#### [Instructions for the task]
Extract from the listing each line in which the word "Switch" appears.

#### [Available data]
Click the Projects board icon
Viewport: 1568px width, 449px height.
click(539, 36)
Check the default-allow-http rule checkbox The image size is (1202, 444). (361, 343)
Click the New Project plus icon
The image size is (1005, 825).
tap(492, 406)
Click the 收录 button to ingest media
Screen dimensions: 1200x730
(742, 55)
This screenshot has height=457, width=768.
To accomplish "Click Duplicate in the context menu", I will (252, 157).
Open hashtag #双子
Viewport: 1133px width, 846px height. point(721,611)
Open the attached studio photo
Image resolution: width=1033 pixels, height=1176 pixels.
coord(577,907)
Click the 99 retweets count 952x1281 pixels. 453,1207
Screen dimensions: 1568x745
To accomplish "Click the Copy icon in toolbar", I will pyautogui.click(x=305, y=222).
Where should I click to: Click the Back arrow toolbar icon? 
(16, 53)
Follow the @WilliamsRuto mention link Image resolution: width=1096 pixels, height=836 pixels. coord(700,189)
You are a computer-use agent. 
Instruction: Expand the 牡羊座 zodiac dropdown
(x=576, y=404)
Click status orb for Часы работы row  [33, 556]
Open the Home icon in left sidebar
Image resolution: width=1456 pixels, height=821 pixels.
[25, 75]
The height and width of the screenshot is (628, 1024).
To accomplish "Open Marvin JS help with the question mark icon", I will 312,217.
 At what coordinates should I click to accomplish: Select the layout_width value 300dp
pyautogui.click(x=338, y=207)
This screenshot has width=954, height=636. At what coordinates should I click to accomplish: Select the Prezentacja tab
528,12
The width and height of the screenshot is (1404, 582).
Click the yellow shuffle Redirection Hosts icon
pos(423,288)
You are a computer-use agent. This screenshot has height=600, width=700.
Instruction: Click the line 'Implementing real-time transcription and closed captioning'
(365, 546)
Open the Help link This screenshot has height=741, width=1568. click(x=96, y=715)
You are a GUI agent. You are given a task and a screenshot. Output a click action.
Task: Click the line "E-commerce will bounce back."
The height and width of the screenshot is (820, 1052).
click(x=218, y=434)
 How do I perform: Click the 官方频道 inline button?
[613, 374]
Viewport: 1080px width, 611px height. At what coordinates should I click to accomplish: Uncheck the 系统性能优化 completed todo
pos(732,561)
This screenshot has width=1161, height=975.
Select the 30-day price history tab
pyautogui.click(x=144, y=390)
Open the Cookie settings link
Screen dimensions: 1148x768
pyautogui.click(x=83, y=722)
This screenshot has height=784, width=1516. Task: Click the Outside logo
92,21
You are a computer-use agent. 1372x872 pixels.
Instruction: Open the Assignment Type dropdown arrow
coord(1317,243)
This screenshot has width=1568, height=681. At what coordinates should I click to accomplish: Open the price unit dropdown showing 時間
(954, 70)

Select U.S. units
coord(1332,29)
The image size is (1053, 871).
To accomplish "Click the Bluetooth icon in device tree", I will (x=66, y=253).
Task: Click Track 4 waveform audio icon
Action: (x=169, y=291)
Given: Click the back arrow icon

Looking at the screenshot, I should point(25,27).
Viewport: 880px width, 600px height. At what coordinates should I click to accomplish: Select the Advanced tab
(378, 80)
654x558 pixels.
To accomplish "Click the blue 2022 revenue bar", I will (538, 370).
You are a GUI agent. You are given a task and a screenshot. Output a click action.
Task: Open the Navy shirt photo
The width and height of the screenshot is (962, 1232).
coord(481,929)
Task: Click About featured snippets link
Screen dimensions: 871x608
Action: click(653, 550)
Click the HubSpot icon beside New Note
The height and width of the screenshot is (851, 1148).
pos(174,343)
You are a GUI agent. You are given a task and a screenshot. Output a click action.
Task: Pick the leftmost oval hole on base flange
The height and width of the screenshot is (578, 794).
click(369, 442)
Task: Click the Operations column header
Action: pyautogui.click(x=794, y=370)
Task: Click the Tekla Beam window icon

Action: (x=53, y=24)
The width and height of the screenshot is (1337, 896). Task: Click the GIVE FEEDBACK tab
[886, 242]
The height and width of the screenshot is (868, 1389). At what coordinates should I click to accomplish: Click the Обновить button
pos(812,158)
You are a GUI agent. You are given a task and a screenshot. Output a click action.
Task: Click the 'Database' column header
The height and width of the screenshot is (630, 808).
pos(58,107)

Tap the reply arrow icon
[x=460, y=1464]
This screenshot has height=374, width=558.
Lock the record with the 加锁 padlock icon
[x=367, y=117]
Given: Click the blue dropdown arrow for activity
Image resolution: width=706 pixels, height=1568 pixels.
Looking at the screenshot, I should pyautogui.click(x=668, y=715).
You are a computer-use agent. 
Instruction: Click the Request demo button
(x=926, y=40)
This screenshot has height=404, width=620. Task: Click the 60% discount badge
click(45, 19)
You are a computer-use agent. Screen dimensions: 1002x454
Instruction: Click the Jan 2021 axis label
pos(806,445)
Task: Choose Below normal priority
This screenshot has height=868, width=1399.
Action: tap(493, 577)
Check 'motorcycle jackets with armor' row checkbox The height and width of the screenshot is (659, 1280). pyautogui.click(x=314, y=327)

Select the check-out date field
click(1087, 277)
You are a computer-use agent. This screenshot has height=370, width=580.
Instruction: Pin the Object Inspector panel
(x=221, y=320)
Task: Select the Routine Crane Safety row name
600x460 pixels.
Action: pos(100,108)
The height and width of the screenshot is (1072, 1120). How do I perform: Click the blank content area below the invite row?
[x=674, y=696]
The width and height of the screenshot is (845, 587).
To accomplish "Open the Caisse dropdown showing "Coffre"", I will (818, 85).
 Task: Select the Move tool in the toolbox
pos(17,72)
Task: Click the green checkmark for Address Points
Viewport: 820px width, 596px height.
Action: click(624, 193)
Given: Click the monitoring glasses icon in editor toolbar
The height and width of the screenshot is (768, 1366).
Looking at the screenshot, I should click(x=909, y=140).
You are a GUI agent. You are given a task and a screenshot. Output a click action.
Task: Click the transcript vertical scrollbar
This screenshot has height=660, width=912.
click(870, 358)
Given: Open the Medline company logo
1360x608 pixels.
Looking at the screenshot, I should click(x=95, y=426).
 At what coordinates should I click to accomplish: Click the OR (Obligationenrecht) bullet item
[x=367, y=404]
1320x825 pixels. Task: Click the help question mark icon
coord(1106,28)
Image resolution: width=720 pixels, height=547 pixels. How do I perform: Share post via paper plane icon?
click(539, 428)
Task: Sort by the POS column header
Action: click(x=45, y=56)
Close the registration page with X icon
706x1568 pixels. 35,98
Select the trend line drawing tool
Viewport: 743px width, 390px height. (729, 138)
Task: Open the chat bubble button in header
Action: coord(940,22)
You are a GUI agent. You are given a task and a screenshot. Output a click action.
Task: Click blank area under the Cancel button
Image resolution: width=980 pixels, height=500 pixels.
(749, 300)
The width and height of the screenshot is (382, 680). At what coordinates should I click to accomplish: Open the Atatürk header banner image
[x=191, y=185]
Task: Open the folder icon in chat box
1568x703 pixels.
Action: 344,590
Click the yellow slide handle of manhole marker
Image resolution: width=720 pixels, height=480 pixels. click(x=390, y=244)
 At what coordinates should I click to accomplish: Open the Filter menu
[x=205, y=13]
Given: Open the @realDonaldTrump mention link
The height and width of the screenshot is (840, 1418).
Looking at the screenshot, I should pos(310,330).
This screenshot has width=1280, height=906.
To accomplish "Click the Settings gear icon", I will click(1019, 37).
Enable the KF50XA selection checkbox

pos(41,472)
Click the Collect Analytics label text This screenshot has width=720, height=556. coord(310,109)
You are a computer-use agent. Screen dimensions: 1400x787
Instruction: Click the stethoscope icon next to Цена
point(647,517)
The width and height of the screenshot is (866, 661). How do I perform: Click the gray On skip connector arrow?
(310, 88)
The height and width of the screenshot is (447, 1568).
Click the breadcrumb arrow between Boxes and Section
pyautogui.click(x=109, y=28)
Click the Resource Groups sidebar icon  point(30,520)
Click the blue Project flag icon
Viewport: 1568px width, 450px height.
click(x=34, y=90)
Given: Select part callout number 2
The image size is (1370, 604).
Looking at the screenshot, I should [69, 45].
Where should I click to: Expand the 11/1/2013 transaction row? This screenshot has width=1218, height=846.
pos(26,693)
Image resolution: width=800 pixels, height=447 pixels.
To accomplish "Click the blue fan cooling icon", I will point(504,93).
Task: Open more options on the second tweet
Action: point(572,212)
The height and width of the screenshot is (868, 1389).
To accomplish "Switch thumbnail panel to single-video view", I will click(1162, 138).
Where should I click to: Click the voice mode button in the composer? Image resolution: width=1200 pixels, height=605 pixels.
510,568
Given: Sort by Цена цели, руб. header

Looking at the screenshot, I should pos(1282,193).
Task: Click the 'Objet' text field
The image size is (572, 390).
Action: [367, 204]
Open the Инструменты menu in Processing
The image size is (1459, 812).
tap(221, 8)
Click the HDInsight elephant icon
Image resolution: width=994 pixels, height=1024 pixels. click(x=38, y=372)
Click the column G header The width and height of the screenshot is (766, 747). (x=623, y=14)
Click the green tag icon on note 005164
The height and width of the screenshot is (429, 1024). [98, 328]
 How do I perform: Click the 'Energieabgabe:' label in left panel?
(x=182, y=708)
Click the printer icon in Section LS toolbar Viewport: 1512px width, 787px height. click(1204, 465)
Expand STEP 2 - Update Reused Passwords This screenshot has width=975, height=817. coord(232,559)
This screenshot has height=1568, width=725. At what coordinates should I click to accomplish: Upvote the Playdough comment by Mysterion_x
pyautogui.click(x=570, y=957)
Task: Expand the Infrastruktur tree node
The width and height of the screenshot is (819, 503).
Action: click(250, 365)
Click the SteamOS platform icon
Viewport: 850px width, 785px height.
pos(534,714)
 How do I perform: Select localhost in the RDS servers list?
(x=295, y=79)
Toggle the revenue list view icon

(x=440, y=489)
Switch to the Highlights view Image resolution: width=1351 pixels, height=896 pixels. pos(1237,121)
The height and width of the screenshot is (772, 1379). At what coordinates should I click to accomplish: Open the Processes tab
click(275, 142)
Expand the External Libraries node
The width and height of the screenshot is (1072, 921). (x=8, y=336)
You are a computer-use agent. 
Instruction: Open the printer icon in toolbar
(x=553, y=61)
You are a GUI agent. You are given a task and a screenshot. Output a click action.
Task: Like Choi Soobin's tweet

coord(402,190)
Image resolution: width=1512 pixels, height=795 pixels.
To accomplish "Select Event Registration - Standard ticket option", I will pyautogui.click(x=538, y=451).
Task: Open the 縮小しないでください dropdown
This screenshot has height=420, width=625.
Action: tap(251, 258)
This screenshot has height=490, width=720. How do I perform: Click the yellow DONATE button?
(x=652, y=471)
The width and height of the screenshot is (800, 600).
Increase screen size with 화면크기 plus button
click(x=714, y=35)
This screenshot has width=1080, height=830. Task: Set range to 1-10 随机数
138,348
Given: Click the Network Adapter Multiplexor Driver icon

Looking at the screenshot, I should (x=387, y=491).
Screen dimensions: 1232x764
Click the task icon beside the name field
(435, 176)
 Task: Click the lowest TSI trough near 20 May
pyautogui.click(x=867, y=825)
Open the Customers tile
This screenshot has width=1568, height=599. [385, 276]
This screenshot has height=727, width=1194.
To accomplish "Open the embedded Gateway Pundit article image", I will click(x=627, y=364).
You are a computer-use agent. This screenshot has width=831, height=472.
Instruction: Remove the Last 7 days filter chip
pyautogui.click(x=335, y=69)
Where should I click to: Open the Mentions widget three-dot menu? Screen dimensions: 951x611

#### [Your solution]
To accomplish "Switch thumbnail panel to single-video view", I will click(1162, 138).
Switch to the Highlights view Image resolution: width=1351 pixels, height=896 pixels. pos(1237,121)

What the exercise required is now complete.